Where and how these cells pop up is still a mystery. Though more study is needed, the team suggests the accumulation of the cells as we age could contribute to systems breaking down.

Double Duty

The team next took a closer look at nerve-associated macrophages in young mice under the microscope. The cells snuggled up to nerves in white fat tissue and extended “arms” that encircled the nerves. The macrophages expressed multiple genes encoding a nutritious protein related to growth and healing and seemingly cleaned up old and dysfunctional myelin—a fatty “wrapper” encapsulating neuron branches that’s critical for normal brain cell function.

This activity suggests they might help maintain nerve cells or support their survival, wrote the team. As the cells dwindle and become pro-inflammatory with age, the protective effect would likely go away.

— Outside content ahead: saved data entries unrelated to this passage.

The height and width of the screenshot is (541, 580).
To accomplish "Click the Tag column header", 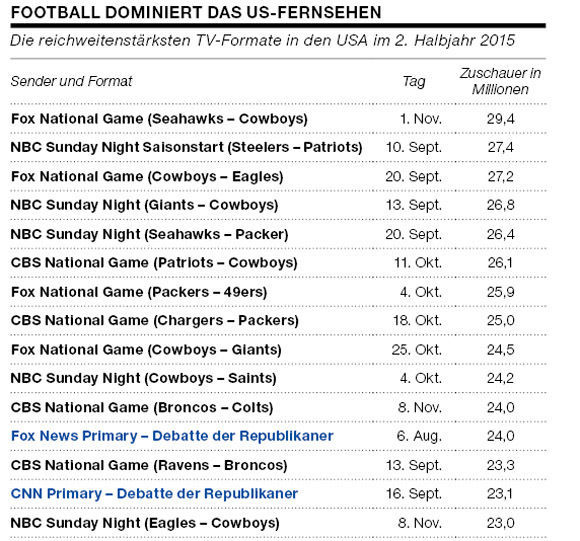I will (x=414, y=82).
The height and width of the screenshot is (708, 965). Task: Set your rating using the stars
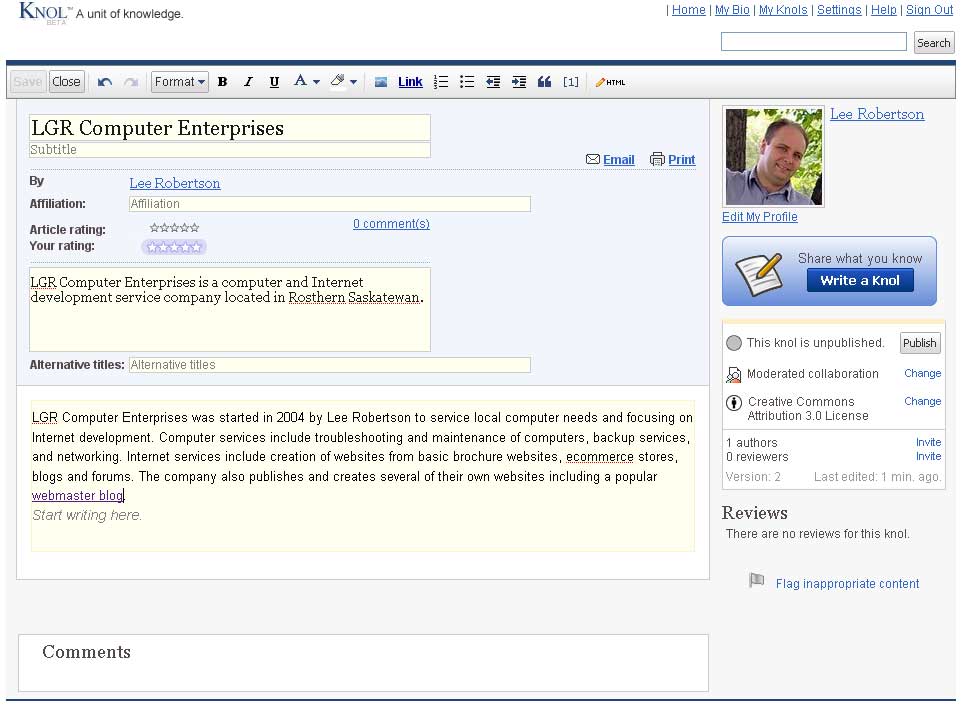[x=174, y=247]
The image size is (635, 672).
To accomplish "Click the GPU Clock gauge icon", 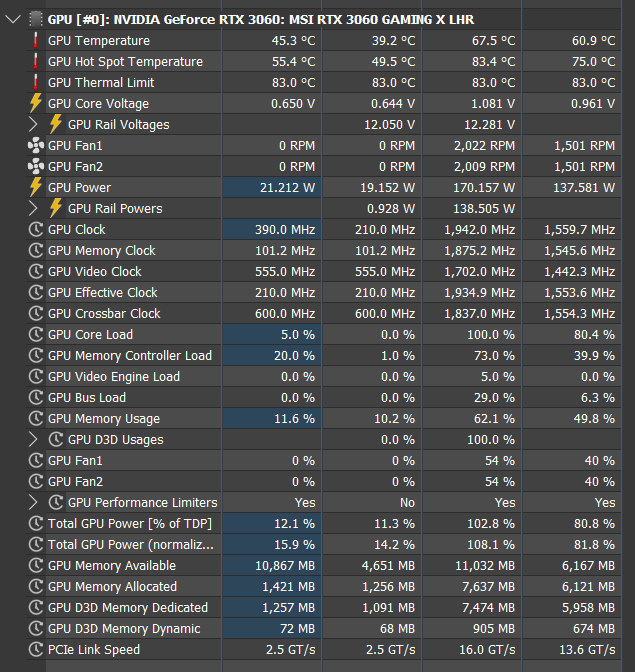I will click(x=36, y=229).
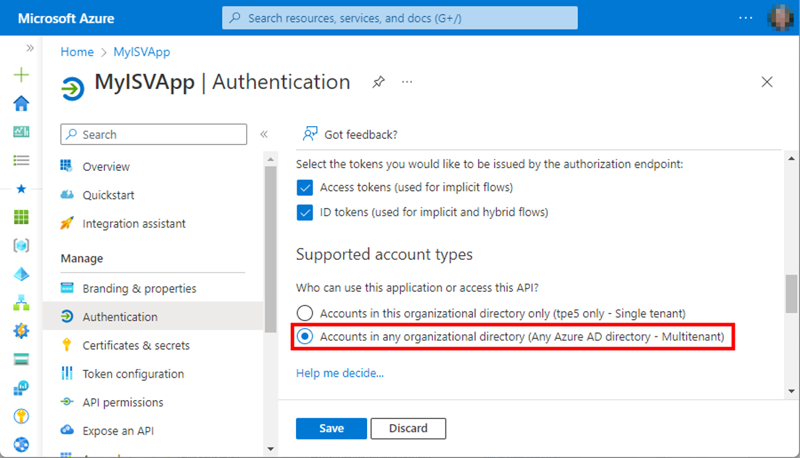Uncheck the ID tokens checkbox
The image size is (800, 458).
(305, 212)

Nerve-associated macrophages also have a hand in fat metabolism. Young mice genetically deprived of these cells showed increased inflammation in their blood, including higher levels of toxic cytokines and disrupted metabolism of fatty tissues, resulting in fat accumulation, which has been associated with aging. The cells seem to sit at the crossroads of inflammation, nerve health, and fat metabolism—all of which get out of whack as we age.

“Together, these data demonstrate that a reduction in [nerve-associated macrophages] during aging alters the immune cell landscape in VAT… and suggest that loss of [nerve-associated macrophages] may potentiate age-induced inflammation,” wrote the team.

While the study sheds light on these cells, the role of the newly discovered macrophage type is unclear. Where do they come from? What causes them to grow in numbers with age? Could wiping them out in the elderly reduce chronic inflammation? The team found a protein marker that identifies these cells and hopes it can help them decipher the cells’ role in chronic inflammation in future studies.